Exactly the lines from the first line of the listing through the line containing "Click Prime logo" should appear in the output, unchanged.

--- LISTED ENTRIES Enclosed Below ---

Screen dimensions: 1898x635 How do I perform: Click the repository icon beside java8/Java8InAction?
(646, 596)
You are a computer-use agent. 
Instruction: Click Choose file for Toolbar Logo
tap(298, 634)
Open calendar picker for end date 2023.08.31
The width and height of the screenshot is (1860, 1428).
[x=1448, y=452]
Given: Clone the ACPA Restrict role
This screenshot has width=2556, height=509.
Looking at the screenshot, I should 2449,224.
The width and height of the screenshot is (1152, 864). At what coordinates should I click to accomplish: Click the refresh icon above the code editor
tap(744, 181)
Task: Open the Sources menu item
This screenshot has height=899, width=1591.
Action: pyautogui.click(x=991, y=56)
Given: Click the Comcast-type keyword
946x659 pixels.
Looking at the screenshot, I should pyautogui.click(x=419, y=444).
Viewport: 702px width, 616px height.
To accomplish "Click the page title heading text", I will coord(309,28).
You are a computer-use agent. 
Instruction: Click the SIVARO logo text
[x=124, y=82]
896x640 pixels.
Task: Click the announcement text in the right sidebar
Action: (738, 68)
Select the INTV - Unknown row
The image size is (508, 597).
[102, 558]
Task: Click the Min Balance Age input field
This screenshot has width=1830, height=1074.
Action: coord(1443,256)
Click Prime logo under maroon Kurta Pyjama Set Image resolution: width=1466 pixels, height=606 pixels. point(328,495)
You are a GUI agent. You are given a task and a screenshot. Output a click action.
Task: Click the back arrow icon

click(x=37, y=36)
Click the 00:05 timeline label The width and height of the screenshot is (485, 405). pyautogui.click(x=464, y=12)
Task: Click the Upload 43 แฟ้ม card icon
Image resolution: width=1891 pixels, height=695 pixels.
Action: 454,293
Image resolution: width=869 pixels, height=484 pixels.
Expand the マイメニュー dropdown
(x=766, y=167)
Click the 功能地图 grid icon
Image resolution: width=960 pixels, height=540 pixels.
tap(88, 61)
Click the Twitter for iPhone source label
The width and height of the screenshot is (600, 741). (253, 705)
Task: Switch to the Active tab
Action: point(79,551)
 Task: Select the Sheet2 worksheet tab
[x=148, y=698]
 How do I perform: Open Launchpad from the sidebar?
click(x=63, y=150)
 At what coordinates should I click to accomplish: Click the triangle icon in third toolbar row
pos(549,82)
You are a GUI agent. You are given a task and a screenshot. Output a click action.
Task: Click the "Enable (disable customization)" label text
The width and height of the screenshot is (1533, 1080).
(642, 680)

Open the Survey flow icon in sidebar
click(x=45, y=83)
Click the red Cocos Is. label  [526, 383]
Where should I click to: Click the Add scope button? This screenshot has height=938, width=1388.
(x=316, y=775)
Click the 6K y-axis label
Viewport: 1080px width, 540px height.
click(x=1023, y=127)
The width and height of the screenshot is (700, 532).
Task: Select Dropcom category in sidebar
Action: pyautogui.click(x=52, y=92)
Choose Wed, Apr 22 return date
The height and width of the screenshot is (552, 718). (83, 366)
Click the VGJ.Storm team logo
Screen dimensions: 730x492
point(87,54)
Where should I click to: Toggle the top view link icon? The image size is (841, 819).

--- End of Enclosed LISTED ENTRIES ---

**ANSWER TO THIS TASK**:
Screen dimensions: 1898x635 How do I perform: Click the repository icon beside java8/Java8InAction?
(646, 596)
You are a computer-use agent. 
Instruction: Click Choose file for Toolbar Logo
tap(298, 634)
Open calendar picker for end date 2023.08.31
The width and height of the screenshot is (1860, 1428).
[x=1448, y=452]
Given: Clone the ACPA Restrict role
This screenshot has width=2556, height=509.
Looking at the screenshot, I should 2449,224.
The width and height of the screenshot is (1152, 864). At what coordinates should I click to accomplish: Click the refresh icon above the code editor
tap(744, 181)
Task: Open the Sources menu item
This screenshot has height=899, width=1591.
Action: pyautogui.click(x=991, y=56)
Given: Click the Comcast-type keyword
946x659 pixels.
Looking at the screenshot, I should pyautogui.click(x=419, y=444).
Viewport: 702px width, 616px height.
To accomplish "Click the page title heading text", I will coord(309,28).
You are a computer-use agent. 
Instruction: Click the SIVARO logo text
[x=124, y=82]
896x640 pixels.
Task: Click the announcement text in the right sidebar
Action: (738, 68)
Select the INTV - Unknown row
The image size is (508, 597).
[102, 558]
Task: Click the Min Balance Age input field
This screenshot has width=1830, height=1074.
Action: coord(1443,256)
Click Prime logo under maroon Kurta Pyjama Set Image resolution: width=1466 pixels, height=606 pixels. point(328,495)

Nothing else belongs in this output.